オープンゼミナール2022
「グローバルタックス ~格差是正の切り札に!~」
君島ゼミ(チーム名:君島ゼミチームG)
宮井瑠菜さん、青葉あずささん、南園孝哉さん、佐藤文哉さん、佐藤快晴さん、西田琉星さん
2022年度国際関係学部オープンゼミナールで「グローバルタックス ~格差是正の切り札に!~」と題して発表を行った君島ゼミ(担当教員 君島 東彦先生)のみなさんにお話を伺いました。
君島ゼミについて教えてください。
私たちは「地球社会を平和学する」を研究テーマに、日々ゼミ活動に取り組んでいます。
個性が強く、各自のカラーがはっきりしている一方で、周りに気を使える優しい人たちが集まったゼミです。日常の講義では研究発表やディスカッションに真摯に取り組み、勉強と、オープンゼミナールといったイベントの両方に全力で取り組めるクラスです。
君島先生は憲法と平和学が専門のスイーツとパンが大好きな優しい先生です。ゼミでは私たち一人一人の研究発表の際、これまでの先生ご自身のご経験や知識をもとに助言やヒントをくださり、いつも私たちに充実した学びの場を与えてくれます。
2022年度は6月に上智大学 総合グローバル学部の中内ゼミと合同ゼミを行い、お互いのゼミでの研究成果を発表し合いました。自分たちの研究とは異なる視点からの学びに触れることができたのは大変勉強になりましたし、我々の発表に対して中内ゼミのみなさんから出された疑問や質問を参考に、11月のオープンゼミに向けて自分たちの研究・発表内容を更に深めることができました。
オープンゼミナールの発表内容について教えてください。
資本主義自由経済はその名の通りさまざまな経済活動の自由と可能性と発展をもたらしましたが、一方で富の格差、具体例を出せば南北格差を拡大しました。これら経済格差の放置は、南側の構造的暴力の蔓延を許し、やがてテロリズムなどの脅威となり得ます。格差是正の手段として、国内では社会保障制度と累進課税制度が挙げられますが、国際社会においては対外援助などに留まっています。
そこで我々は国内の累進課税制度に倣った「グローバルタックス」を南北格差是正の切り札として提案しています。グローバルタックスの実例として、フランスが主体となって施行されている航空連帯税を参考に、あらゆる徴収源の可能性を考え、国家の枠組みを超えた課税システムの重要性を追求しました。
実現可能性という課題は立ちはだかっていますが、根気強く提唱していく必要があると考えています。

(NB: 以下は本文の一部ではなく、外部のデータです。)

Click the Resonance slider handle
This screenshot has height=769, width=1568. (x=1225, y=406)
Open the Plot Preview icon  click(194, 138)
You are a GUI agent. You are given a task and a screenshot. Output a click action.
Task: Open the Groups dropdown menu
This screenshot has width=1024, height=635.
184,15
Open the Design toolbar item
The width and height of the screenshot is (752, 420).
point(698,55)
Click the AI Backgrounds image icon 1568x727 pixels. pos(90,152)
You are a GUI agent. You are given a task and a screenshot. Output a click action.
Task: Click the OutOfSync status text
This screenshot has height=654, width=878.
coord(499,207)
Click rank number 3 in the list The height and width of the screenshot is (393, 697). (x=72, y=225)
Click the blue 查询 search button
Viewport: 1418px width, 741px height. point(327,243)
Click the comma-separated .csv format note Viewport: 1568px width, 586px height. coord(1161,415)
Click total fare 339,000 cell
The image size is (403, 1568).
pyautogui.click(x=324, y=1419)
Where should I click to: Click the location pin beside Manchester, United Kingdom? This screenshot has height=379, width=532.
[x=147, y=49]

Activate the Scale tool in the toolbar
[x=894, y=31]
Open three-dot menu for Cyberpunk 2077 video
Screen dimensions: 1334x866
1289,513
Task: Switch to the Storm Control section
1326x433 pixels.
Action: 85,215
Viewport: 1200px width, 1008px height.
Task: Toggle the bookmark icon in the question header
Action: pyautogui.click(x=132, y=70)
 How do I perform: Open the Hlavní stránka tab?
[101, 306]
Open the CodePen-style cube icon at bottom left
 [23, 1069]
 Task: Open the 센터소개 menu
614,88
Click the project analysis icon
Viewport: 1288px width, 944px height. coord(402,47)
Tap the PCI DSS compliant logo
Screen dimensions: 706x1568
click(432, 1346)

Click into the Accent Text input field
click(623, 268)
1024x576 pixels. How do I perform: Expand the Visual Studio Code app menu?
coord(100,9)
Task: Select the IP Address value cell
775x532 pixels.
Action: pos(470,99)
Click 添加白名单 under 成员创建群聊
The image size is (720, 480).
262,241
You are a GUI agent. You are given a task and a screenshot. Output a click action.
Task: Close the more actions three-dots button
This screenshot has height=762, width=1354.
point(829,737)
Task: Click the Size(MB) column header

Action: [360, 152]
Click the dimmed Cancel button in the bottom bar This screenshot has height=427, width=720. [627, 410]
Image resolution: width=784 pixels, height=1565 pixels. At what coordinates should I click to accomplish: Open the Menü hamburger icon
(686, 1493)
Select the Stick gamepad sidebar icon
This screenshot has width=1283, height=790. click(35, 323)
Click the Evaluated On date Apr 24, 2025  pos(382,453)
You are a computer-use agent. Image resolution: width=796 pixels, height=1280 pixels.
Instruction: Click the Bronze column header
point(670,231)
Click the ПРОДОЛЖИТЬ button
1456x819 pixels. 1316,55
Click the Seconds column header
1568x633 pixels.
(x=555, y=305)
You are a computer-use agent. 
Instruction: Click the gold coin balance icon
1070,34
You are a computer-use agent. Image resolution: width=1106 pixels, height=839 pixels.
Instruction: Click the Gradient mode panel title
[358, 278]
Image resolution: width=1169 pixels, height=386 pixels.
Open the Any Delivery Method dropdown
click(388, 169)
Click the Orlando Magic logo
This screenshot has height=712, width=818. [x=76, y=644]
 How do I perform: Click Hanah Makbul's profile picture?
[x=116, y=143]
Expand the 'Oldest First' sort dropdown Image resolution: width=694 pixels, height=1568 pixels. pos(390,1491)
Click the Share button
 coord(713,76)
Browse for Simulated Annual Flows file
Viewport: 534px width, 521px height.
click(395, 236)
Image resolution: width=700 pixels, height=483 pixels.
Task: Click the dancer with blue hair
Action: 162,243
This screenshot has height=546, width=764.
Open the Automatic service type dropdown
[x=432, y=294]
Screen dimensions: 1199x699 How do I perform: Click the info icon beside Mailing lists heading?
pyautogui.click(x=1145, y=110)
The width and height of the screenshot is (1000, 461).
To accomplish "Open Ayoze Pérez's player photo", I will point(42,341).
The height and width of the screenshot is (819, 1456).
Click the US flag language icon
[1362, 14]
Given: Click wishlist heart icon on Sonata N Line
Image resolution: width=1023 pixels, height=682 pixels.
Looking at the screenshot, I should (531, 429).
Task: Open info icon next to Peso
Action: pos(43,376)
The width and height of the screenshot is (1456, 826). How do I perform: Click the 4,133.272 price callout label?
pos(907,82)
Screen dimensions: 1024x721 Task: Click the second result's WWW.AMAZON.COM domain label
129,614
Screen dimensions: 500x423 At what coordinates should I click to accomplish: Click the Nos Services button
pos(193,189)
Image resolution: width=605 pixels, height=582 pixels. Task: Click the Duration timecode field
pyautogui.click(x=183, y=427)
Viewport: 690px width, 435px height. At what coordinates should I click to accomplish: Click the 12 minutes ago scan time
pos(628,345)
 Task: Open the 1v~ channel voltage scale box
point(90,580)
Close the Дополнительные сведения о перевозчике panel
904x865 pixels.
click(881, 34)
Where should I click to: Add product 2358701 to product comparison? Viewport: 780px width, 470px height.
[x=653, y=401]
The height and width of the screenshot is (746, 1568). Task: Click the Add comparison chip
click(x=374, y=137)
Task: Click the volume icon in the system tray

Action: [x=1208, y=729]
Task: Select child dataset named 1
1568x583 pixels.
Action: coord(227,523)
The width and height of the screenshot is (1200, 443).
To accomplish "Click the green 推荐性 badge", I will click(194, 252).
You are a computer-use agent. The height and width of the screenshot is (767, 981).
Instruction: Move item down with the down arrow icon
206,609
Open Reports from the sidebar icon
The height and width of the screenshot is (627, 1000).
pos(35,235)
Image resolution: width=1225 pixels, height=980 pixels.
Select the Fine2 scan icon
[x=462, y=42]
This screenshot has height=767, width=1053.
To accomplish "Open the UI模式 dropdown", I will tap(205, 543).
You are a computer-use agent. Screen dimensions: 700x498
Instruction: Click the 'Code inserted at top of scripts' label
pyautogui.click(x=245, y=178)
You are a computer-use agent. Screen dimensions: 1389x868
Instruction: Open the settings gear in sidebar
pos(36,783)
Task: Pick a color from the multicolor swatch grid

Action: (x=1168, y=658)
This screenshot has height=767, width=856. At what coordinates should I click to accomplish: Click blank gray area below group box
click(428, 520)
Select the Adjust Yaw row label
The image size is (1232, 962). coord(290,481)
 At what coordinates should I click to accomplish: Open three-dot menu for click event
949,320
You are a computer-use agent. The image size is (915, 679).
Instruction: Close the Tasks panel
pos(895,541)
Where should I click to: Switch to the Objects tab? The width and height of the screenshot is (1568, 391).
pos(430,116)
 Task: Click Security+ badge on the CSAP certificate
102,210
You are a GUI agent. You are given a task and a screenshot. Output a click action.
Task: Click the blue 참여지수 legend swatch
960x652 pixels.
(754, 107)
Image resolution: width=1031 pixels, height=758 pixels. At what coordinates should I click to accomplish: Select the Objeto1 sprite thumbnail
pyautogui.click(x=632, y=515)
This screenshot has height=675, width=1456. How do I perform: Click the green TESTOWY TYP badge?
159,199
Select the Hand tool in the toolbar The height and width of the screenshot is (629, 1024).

また、平和学のゼミで平和を追求する学生として、我々が民主主義を守っていくためにも、資本主義によって拡大した格差を自律的に改善させていくということは真剣に向き合わなければならない課題のひとつだと感じています。
なぜこの発表テーマを選びましたか?
「グローバルタックス」という概念は君島先生に紹介して頂きました。世界における巨大な経済格差や南北問題を是正し、テロリズムのような脅威をなくす可能性を大いに秘めていることが、戦争の原因と平和の条件を探究するという私たちのゼミでの学びと関連しており、とても興味深く感じたため、発表テーマとして選択しました。
オープンゼミナール当日に寄せられた意見や印象に残ったことはどのようなことですか?
当日は卒業生や企業の方からグローバルタックスの徴税を国際連合が行う可能性は考慮していないのか、実現までどのくらい時間がかかるのかという疑問に加え、国境を越えて活動する多国籍企業は複数の国から徴税されかねない立場にいることをご教示いただきました。実際に社会で働く方の視点から、グローバルタックスが実現された際の問題点や多国籍企業の現状について伺うことができ、学生だけでは発見が難しかった課題に気付かされる、とても有意義な機会でした。
オープンゼミナールの準備期間中、大変だったことはどんなことですか?
グローバルタックスという学生にはあまりなじみのないテーマに関して分かりやすい発表にすべく、論理展開やポスターの構成には特に注意しました。また、前述した6月の上智大学の中内ゼミとのプレゼン大会を通じて、複数の異なる視点から研究内容を高め合うことができたことはとても良かったです。先行研究が少なかったため文献探しにはやや苦労しましたが、君島先生をはじめ周囲の方々のおかげで、納得のいく研究に仕上がったと思います。
オープンゼミナールを通じて学んだこと、今後に活かせることはどんなことですか?
多角的な視点から物事を見ることで物事に対する理解度が上がるということです。
発表の準備段階ではグローバルタックスの実現可能性に関して懐疑的になりつつも、未来において必要になる制度であると信じて研究を進めました。発表当日、社会人の方から私たち学生では全く思いもよらなかった実体験に基づく非常に具体性のある意見をいただいた結果、私たちのグローバルタックスに対する理解はさらに深まったと感じています。
今回の経験から、さまざまな考えに触れ、視点を変えて取り組むことで課題についてより深く理解することができるということを学びました。
次年度の参加チームへメッセージをお願いします!
発表の作成に時間がかかるのでゼミの仲間と協力して頑張ってください。オープンゼミナール当日は幅広いジャンルの発表があり、どれも興味深い内容です。さまざまな考えに触れ、見識を広めるためにも他のチームの発表を積極的に聞くことをおすすめします。